Smells Like: Every other anise-flavored (black licorice) liquor in existence. You’re not special for choosing to use anise as your main ingredient, Pastis inventor. Jäger? Absinthe? Yeah, maybe move on to some other flavor, like cotton candy or chocolate and stop using literally the worst taste ever discovered.
Tastes Like: Well whaddya know, it tastes like black licorice. Also, bad.
Typical Drinkers: French people. It’s from France, specifically the southern region. Also, people who have studied abroad in that specific region.
– “Wow, another black licorice-flavored liquor. How original.”
– “You gotta try this stuff, it’s from France.”
You’ll like this if you like: Sambuca, Ouzo, Jägermeister, Absinthe (hint hint, all taste like black licorice).

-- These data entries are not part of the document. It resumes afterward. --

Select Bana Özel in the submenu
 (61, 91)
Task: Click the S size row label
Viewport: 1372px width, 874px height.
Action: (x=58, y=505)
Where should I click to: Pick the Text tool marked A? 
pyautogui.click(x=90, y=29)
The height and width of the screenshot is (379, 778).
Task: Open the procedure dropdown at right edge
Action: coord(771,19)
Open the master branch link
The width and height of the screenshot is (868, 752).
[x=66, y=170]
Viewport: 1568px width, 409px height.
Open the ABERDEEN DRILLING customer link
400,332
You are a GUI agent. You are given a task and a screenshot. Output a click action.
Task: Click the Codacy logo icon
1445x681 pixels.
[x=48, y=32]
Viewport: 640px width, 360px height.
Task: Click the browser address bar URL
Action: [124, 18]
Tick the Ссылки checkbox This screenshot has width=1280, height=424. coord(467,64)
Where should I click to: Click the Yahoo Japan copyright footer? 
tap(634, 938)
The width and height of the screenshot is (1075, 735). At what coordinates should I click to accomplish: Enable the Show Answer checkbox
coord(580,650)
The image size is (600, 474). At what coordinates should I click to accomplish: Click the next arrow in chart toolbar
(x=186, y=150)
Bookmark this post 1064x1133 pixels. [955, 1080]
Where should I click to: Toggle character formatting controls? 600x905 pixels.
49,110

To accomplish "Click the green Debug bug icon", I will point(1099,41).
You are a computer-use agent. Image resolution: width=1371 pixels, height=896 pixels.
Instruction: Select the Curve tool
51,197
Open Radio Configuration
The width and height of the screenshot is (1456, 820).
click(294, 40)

What Your Friend Who Studied Abroad Would Say if He Saw You Drinking This: “I knew you would like it! What are you doing?! Stop, here’s a trashcan! You’re cleaning this up…”
Common Food Pairing Suggestions: French food, baguettes, cheese, wine (yeah, more alcohol).
We Mixed it with: Water. Not kidding. Mixing anise-type liquor with water creates a really cool effect (commonly called the Ouzo effect), which changes the opacity from clear to opaque very quickly. Ice will also do the trick, but the bottle of Pastis literally just recommended diluting it. (“Hey, this tastes so bad that if we tell them to water it down, no one will notice!” – the makers of Pastis, probably.)